Only the lines below from the one containing "Screenshot is 136x2576." to the one containing "Política de cookies (31, 2492)" should be repeated, both included and unchanged.

(Exercise materials)

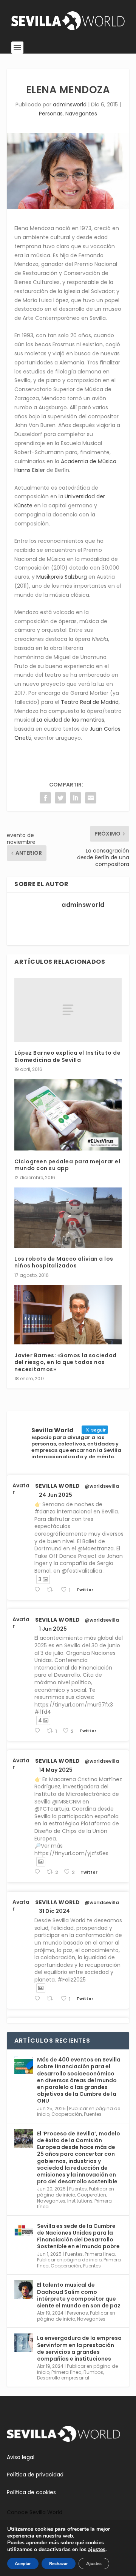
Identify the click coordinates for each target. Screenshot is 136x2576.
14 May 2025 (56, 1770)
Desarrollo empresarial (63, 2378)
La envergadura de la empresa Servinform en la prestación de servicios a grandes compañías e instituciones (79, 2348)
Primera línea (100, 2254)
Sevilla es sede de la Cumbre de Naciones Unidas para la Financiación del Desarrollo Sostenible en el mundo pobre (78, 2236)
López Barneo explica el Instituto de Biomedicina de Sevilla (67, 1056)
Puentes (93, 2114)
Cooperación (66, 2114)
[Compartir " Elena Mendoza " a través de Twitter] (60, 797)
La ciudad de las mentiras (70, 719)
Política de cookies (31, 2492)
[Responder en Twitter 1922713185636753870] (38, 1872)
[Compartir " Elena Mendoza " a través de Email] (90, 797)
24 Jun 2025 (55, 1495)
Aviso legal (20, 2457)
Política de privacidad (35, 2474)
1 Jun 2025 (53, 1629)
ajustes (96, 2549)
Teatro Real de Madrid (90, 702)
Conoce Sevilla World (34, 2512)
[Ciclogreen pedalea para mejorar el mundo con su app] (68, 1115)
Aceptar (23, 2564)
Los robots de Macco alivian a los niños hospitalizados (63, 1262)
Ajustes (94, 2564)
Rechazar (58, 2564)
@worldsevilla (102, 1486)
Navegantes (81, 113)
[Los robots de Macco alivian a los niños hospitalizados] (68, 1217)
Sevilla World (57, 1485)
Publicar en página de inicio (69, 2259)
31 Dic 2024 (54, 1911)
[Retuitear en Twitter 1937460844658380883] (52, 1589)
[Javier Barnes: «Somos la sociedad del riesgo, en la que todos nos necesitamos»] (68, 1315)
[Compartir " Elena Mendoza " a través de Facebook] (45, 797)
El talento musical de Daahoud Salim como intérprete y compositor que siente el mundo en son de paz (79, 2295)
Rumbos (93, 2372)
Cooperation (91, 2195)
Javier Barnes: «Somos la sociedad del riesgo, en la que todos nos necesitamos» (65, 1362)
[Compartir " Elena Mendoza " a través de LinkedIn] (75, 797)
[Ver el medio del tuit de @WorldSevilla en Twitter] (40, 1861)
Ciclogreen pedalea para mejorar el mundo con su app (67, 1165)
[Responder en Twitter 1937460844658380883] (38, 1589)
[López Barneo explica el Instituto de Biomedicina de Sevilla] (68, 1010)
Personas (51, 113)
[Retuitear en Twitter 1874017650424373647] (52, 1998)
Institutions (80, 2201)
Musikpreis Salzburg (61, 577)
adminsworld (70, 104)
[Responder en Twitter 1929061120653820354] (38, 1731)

(End Exercise materials)
(Exercise materials)

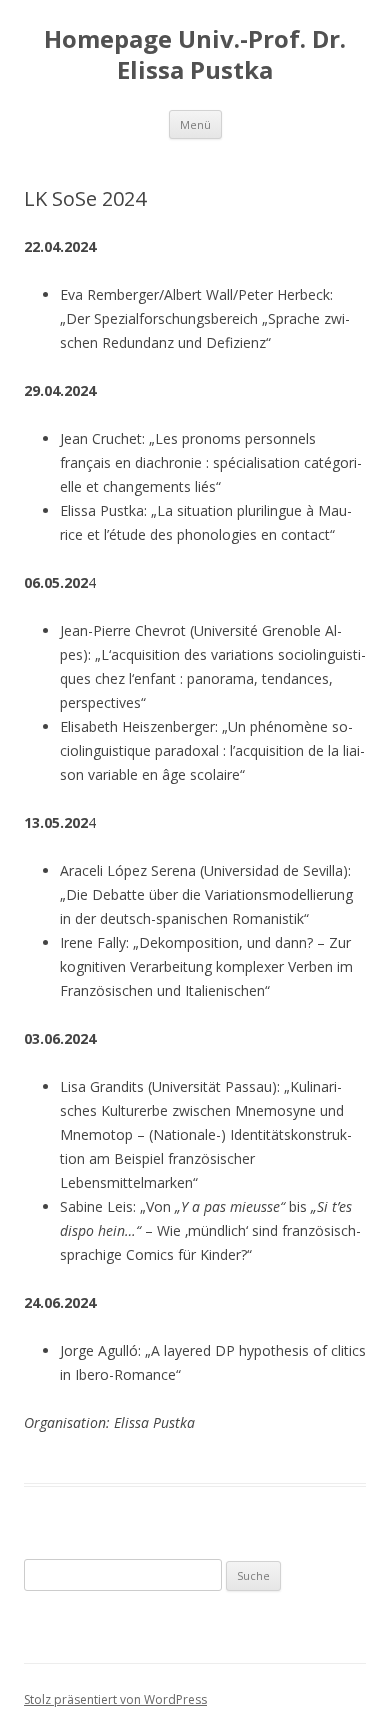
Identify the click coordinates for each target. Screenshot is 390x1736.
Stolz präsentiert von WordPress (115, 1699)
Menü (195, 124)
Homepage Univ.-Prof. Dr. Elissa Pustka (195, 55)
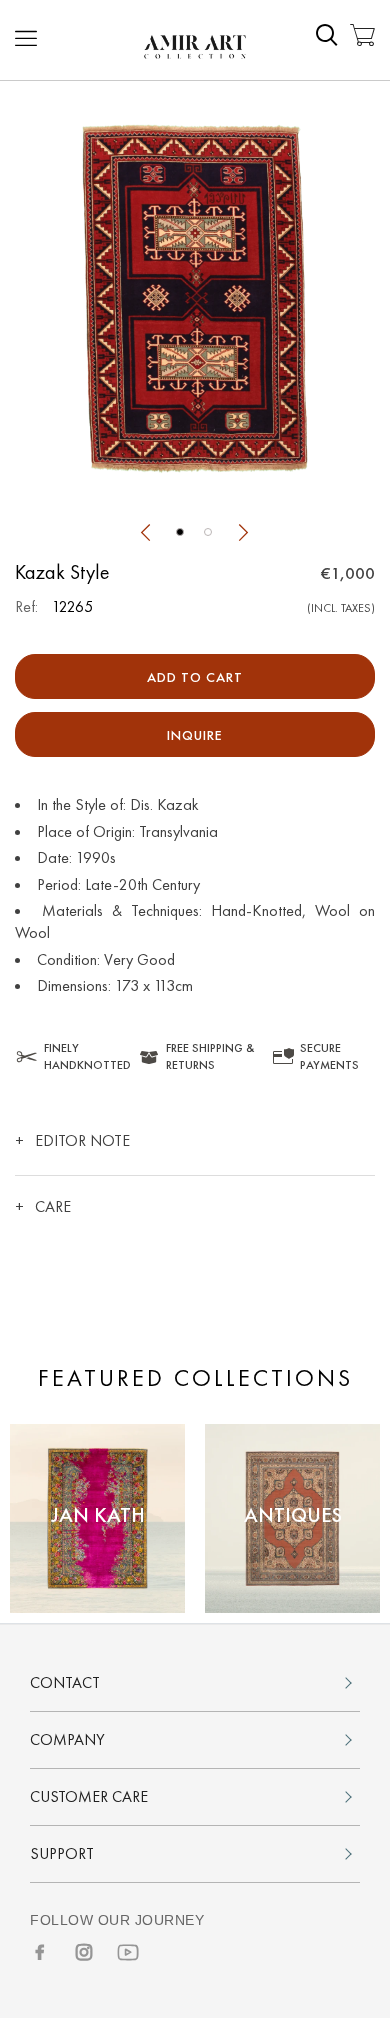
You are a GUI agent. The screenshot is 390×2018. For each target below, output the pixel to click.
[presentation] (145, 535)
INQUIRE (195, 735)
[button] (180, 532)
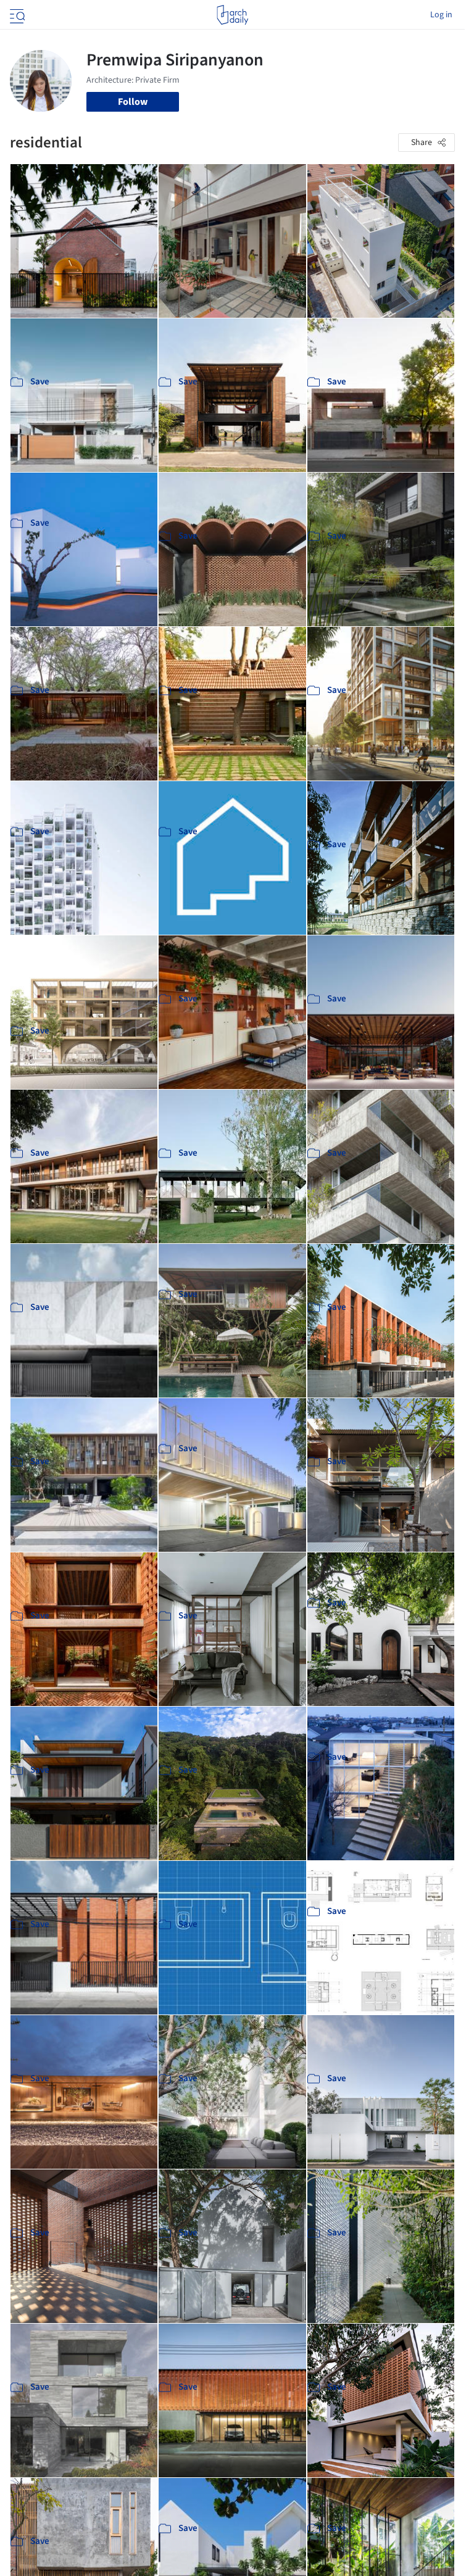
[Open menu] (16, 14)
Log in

(End Exercise materials)

## Output below
Identify the click coordinates for each target. Screenshot is 136x2576.
14 May 2025 (56, 1770)
Desarrollo empresarial (63, 2378)
La envergadura de la empresa Servinform en la prestación de servicios a grandes compañías e instituciones (79, 2348)
Primera línea (100, 2254)
Sevilla es sede de la Cumbre de Naciones Unidas para la Financiación del Desarrollo Sostenible en el mundo pobre (78, 2236)
López Barneo explica el Instituto de Biomedicina de Sevilla (67, 1056)
Puentes (93, 2114)
Cooperación (66, 2114)
[Compartir " Elena Mendoza " a través de Twitter] (60, 797)
La ciudad de las mentiras (70, 719)
Política de cookies (31, 2492)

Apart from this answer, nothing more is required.